Crawlee is a versatile tool that provides a uniform interface for web crawling via HTTP and headless browser approaches. It has an integrated persistent queue for handling URLs to crawl in either breadth-first or depth-first order.
Users can also benefit from integrated proxy rotation and session management, pluggable storage solutions for files and tabular data, and other features. Moreover, Crawlee offers hook-based customized lifecycles, programmable routing, error handling, and retries.
For speedy project setup, a CLI is accessible, and Dockerfiles are included to streamline deployment. Crawlee is a robust and effective tool for web scraping and crawling written in TypeScript using generics.
The following are some of the most common pros of using Crawlee for browser automation and web scraping:
Single interface: Crawlee offers a single interface for headless browser crawling as well as HTTP crawling, making it simple to switch between the two based on your needs.
Customizable lifecycles: Crawlee allows developers to alter their crawlers' lifecycles using hooks. These hooks can be used to carry out operations before or after specific events, such as before a request is made or after data is collected.
Pluggable storage: Crawlee supports pluggable storage methods for both tabular data and files, making storing and managing the data you extract simple.
Proxy rotation and session management: Crawlee has built-in support for these features, which can be used to manage complex web interactions and avoid IP blocking.
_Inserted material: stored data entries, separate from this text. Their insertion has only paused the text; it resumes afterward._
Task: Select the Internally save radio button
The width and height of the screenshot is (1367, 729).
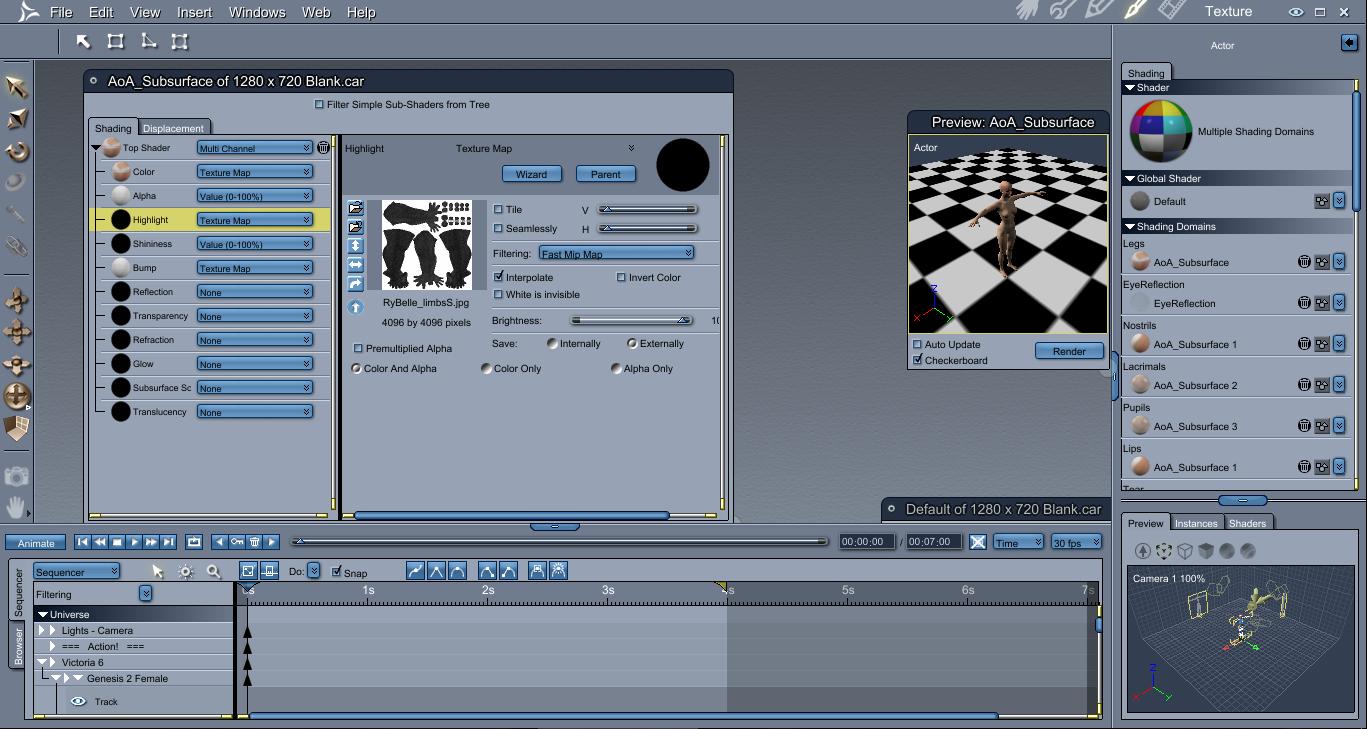Action: tap(552, 344)
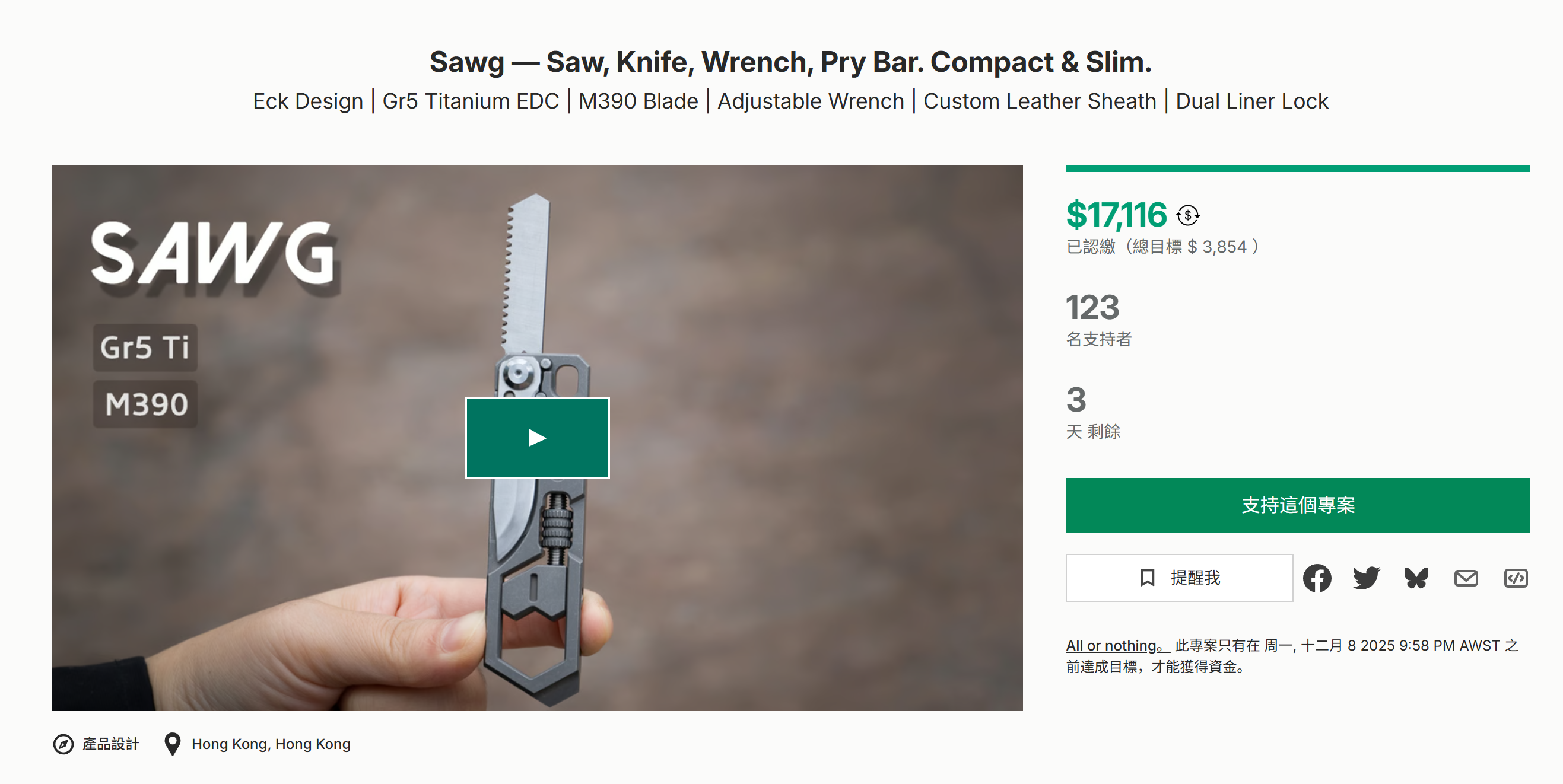
Task: Click the compass category icon
Action: 63,743
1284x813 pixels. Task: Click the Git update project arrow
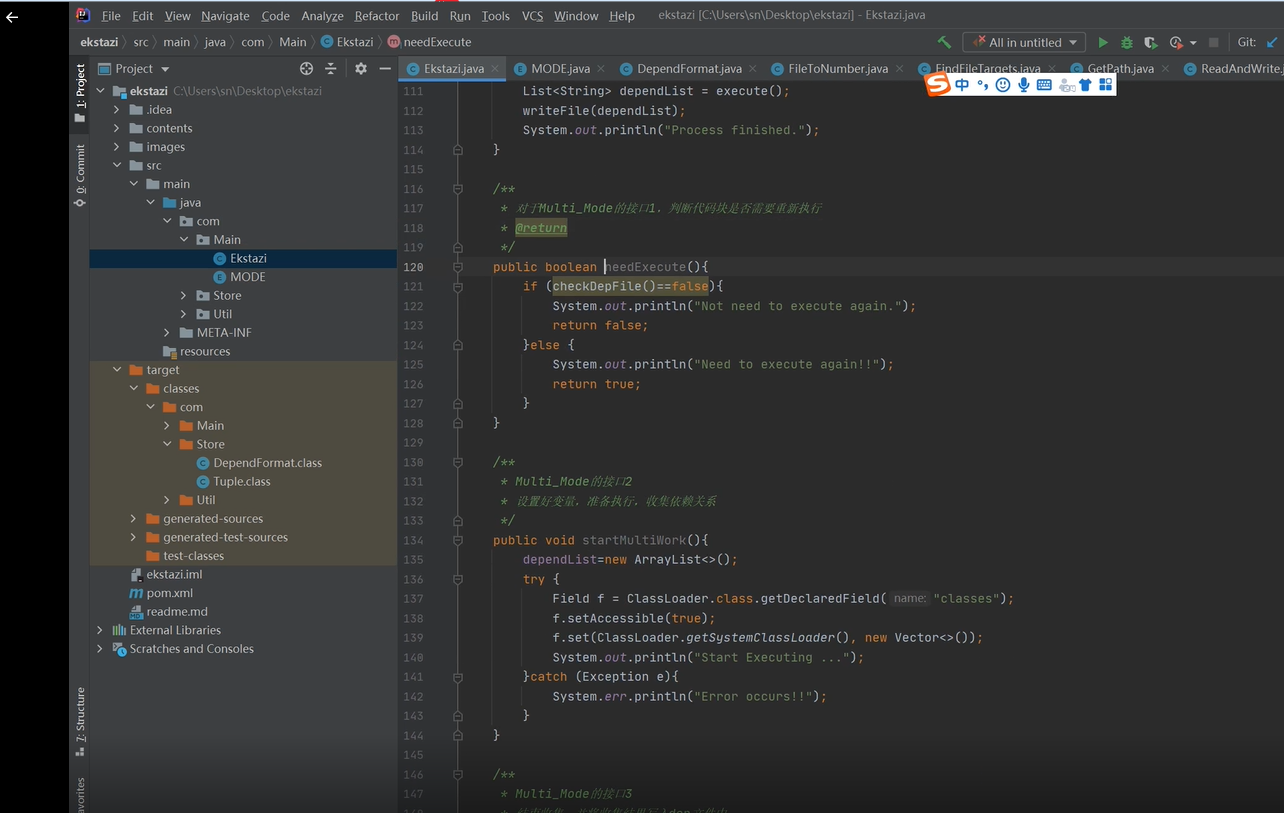[x=1273, y=42]
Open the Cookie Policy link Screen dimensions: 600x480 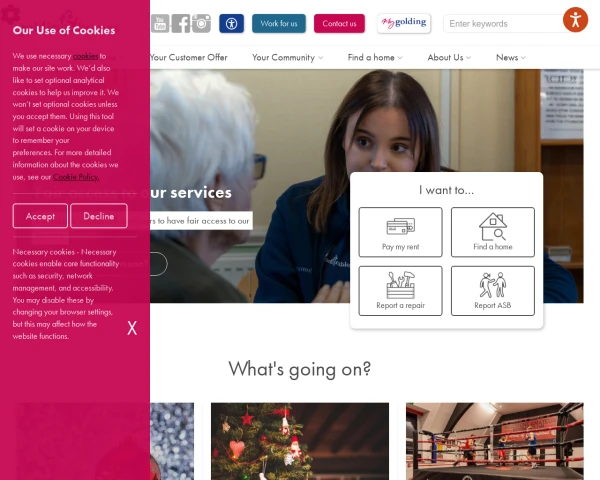(x=76, y=177)
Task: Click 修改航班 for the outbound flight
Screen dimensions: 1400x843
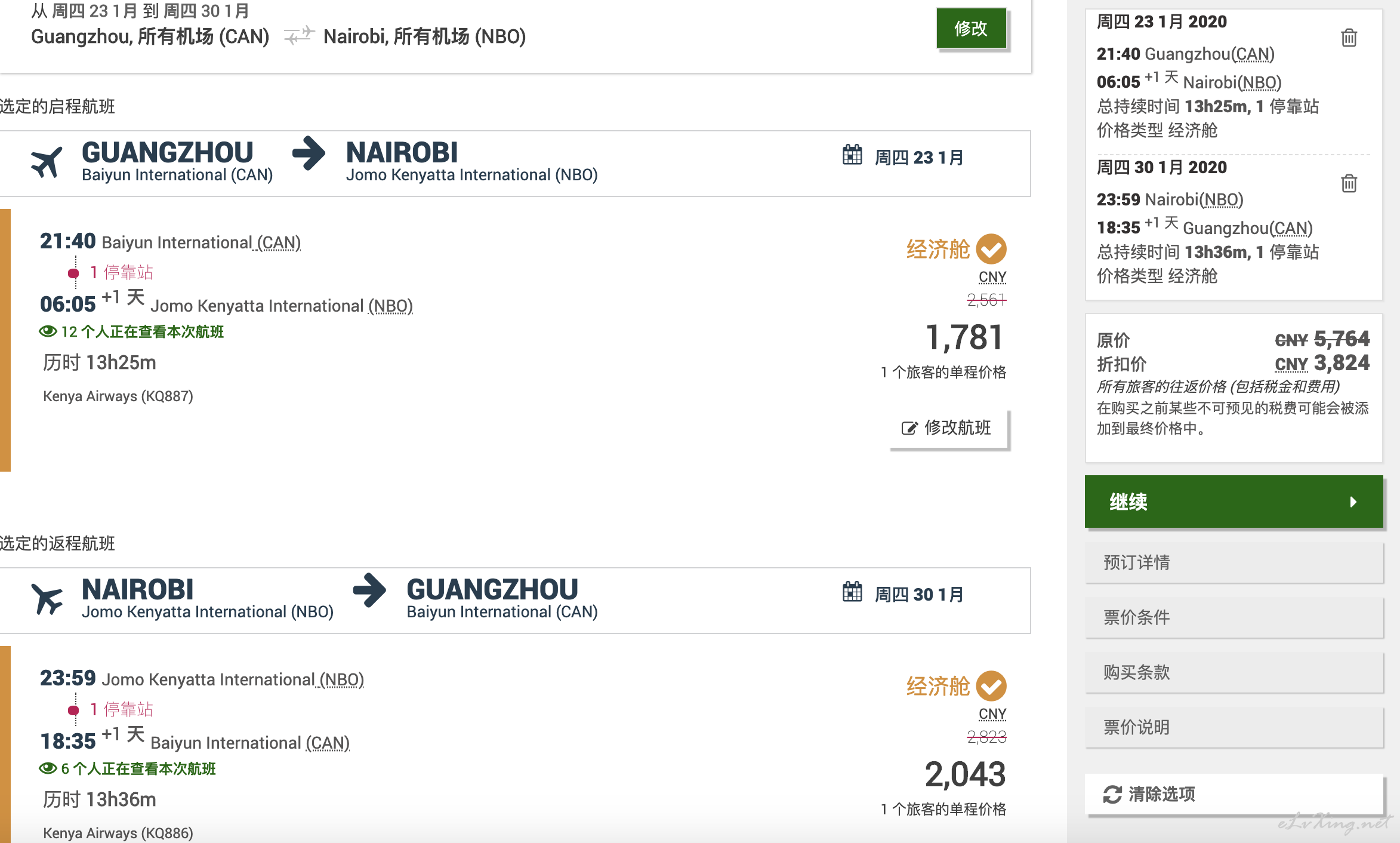Action: (948, 428)
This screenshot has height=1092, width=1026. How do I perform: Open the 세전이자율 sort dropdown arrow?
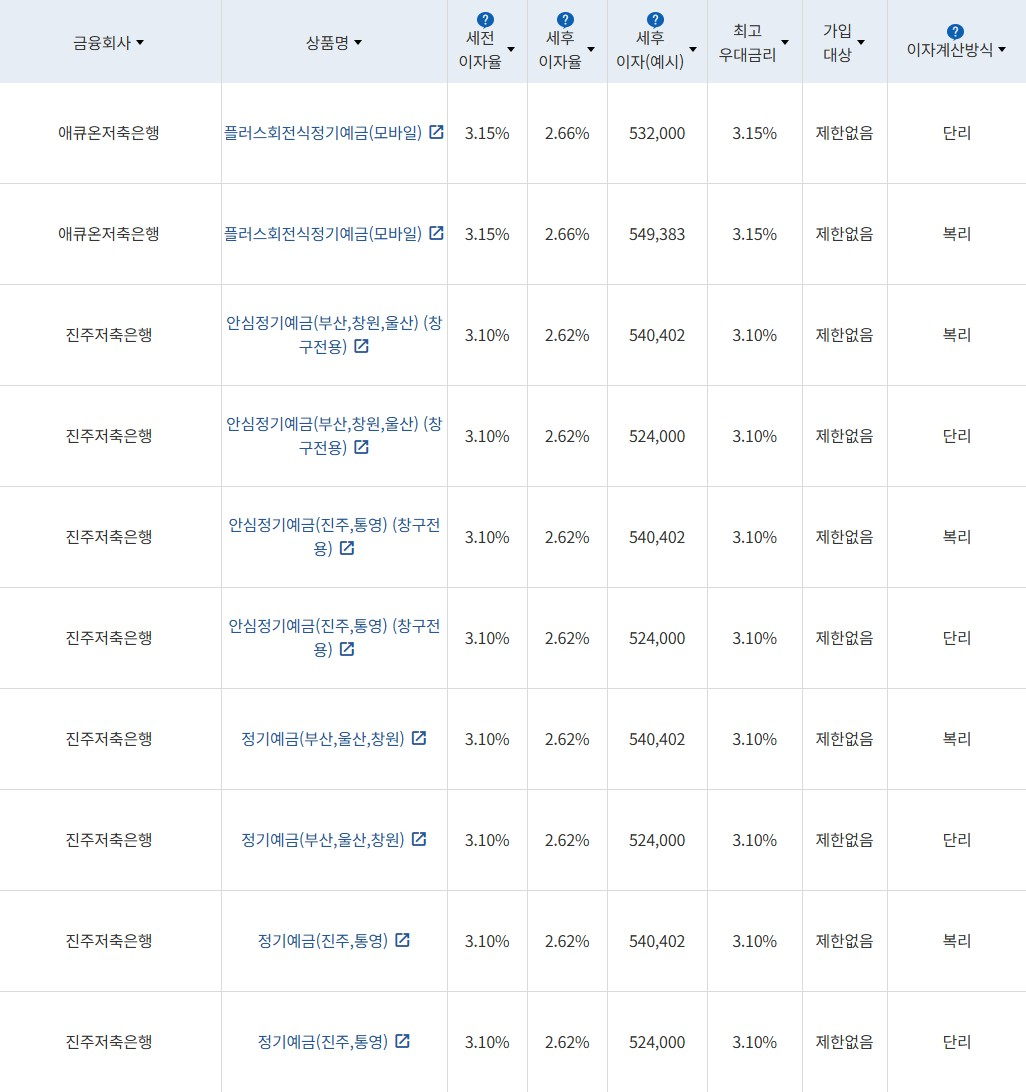click(510, 48)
Configurable request routing, error handling, and retries: Crawlee enables developers to control request routing, deal with errors, and retry requests as needed, making it simpler to handle edge cases and unexpected issues.
Docker-capable: Crawlee comes with Dockerfiles that let developers rapidly and easily deploy their crawlers to production environments.
This section discusses the installation steps of Crawlee and explains how it works. Additionally, it contains a working example of scraping a website using Crawlee. If you're new to scraping and JavaScript, we highly recommend starting with the basics by following this detailed JavaScript & Node.js web scraping tutorial.
To use Crawlee on your system, you must install Node.JS version 16.0 or above. Along with it, NPM should also be installed.
The Crawlee CLI is the quickest and most efficient way to build new projects with Crawlee. The following command will create a new Crawlee project inside the “my-crawler” directory:
npx crawlee create my-crawler
The npx CLI tool runs the crawlee package locally without installing it globally on your machine. Running the above command will show you a prompt message to choose a template, as shown in the following snippet:
Since we are doing Node.JS development, we can select Getting Started Example (Javascript). This option will install all required dependencies and create a new directory named my-crawler in your current working directory. It will also add a package.json to this folder. Additionally, it will include example source code that you may use immediately. The image below shows the completed installation message:
Remember, the Crawlee project was created inside the my-crawler folder. You first need to change your current directory to this folder.
cd my-crawler
Next, run the following command to start the Crawlee project:
npm start
The start command will start the default crawler of the project. This crawler crawls the Crawlee website and outputs the titles of all the links on the website.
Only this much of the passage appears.